Collected data entries
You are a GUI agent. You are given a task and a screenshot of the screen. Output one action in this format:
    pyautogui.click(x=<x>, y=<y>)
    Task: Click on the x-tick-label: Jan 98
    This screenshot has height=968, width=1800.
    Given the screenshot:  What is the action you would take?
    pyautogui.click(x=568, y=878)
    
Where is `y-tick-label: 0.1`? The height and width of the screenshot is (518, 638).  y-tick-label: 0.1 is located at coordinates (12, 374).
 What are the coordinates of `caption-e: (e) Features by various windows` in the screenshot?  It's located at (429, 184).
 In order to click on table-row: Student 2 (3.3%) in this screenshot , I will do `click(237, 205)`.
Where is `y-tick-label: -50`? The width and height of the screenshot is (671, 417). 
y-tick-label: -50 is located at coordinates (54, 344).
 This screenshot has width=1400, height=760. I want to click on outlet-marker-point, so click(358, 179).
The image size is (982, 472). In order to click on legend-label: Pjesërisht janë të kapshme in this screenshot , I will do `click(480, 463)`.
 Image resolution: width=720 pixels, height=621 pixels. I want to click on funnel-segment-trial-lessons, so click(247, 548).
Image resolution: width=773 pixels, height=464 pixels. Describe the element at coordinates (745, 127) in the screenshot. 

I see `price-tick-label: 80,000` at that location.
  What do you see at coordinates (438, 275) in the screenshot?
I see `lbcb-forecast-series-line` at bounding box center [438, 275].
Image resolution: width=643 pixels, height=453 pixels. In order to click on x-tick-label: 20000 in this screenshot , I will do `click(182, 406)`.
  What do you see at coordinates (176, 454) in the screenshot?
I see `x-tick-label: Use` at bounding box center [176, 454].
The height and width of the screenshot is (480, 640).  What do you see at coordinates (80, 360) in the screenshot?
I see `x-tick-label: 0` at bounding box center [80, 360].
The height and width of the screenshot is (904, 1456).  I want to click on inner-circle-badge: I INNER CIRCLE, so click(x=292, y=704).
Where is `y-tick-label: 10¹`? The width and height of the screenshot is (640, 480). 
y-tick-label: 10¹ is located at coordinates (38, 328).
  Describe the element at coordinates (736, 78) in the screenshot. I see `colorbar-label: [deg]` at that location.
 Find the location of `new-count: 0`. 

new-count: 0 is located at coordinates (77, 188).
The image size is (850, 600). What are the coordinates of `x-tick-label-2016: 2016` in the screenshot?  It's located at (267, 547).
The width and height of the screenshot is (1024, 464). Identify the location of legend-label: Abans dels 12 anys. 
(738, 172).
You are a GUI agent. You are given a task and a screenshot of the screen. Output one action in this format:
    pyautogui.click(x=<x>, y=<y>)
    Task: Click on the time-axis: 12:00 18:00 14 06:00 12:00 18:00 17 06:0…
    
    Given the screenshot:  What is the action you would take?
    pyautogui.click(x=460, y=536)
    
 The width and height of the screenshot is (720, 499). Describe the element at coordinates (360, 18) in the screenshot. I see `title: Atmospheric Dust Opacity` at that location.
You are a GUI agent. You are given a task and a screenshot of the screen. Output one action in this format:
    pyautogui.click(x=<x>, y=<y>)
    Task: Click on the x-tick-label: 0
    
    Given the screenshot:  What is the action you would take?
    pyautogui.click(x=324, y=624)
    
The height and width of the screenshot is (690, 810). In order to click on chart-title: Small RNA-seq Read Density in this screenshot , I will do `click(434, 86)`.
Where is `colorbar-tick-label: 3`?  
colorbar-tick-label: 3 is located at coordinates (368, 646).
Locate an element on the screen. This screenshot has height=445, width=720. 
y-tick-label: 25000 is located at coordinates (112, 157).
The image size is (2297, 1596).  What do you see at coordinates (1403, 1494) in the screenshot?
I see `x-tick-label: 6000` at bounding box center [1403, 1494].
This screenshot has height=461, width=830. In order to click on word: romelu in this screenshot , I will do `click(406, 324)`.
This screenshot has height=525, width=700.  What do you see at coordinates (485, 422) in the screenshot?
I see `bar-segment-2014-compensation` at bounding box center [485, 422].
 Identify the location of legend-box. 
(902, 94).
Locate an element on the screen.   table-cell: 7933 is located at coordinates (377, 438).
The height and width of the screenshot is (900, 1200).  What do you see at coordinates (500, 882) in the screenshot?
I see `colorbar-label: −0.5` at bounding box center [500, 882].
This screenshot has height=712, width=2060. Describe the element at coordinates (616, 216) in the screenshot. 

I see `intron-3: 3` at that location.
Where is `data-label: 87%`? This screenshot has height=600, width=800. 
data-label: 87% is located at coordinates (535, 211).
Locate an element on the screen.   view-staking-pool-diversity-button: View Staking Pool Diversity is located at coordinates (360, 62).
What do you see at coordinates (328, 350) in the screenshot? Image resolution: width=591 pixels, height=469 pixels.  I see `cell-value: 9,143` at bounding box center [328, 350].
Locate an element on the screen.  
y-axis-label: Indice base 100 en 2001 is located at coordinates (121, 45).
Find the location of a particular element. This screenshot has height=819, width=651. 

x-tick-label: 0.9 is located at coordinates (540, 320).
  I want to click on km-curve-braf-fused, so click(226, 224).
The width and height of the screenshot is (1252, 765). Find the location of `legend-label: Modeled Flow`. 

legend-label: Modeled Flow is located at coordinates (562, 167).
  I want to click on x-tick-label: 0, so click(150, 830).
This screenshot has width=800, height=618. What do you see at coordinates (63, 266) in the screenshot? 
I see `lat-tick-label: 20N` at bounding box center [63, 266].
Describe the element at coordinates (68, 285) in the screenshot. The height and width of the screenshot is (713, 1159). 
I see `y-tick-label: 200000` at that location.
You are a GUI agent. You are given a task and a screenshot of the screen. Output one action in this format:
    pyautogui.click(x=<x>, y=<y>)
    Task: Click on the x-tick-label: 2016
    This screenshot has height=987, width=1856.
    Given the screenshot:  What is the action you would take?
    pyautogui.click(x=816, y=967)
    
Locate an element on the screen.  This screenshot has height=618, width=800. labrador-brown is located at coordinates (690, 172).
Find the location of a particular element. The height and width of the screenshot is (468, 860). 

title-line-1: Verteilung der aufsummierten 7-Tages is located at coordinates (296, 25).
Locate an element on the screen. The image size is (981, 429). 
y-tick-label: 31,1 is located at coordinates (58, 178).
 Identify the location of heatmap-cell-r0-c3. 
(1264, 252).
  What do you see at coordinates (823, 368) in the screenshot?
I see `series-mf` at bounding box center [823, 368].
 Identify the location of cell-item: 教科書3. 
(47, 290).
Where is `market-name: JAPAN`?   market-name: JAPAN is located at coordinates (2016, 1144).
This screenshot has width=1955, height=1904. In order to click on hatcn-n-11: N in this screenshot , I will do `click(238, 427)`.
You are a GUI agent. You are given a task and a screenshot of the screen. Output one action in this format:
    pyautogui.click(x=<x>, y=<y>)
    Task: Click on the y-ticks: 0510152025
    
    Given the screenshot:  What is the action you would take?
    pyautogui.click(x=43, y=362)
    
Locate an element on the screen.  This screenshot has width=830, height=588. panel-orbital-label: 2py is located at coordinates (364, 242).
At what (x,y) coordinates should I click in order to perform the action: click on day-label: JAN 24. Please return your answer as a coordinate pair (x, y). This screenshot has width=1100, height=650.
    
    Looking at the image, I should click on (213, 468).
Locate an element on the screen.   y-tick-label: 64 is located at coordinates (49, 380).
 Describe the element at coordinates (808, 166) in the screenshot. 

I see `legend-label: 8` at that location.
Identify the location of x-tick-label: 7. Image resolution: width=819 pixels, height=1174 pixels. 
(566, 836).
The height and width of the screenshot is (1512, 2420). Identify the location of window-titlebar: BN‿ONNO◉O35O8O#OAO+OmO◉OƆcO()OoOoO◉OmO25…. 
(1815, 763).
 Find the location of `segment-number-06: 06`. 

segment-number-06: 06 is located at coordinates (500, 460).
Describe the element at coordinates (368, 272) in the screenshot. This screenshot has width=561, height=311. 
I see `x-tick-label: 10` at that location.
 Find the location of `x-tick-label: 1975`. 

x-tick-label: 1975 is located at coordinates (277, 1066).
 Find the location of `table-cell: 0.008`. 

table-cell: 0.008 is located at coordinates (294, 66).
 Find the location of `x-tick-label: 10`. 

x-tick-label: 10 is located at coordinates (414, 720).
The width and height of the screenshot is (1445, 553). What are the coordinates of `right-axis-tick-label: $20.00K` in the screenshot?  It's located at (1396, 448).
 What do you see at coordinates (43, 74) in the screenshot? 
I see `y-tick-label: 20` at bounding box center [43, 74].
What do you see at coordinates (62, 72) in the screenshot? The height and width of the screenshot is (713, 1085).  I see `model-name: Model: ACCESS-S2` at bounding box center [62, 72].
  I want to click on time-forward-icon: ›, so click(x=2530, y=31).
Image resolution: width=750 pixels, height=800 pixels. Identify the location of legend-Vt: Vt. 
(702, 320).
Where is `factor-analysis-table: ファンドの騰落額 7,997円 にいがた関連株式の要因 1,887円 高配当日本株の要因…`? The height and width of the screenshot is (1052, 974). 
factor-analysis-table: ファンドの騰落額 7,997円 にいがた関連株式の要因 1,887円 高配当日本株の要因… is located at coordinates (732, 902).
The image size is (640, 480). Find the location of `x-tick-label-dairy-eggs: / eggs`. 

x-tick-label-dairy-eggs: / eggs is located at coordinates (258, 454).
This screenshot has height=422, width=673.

*Exercise prompt*. Copy the part that opens with the line containing "Identify the location of x-tick-label: 7." and closes with the line containing "table-cell: 0.008 is", both of those lines included.

*Exercise result*.
Identify the location of x-tick-label: 7. Image resolution: width=819 pixels, height=1174 pixels. 
(566, 836).
The height and width of the screenshot is (1512, 2420). Identify the location of window-titlebar: BN‿ONNO◉O35O8O#OAO+OmO◉OƆcO()OoOoO◉OmO25…. 
(1815, 763).
 Find the location of `segment-number-06: 06`. 

segment-number-06: 06 is located at coordinates (500, 460).
Describe the element at coordinates (368, 272) in the screenshot. This screenshot has width=561, height=311. 
I see `x-tick-label: 10` at that location.
 Find the location of `x-tick-label: 1975`. 

x-tick-label: 1975 is located at coordinates (277, 1066).
 Find the location of `table-cell: 0.008`. 

table-cell: 0.008 is located at coordinates (294, 66).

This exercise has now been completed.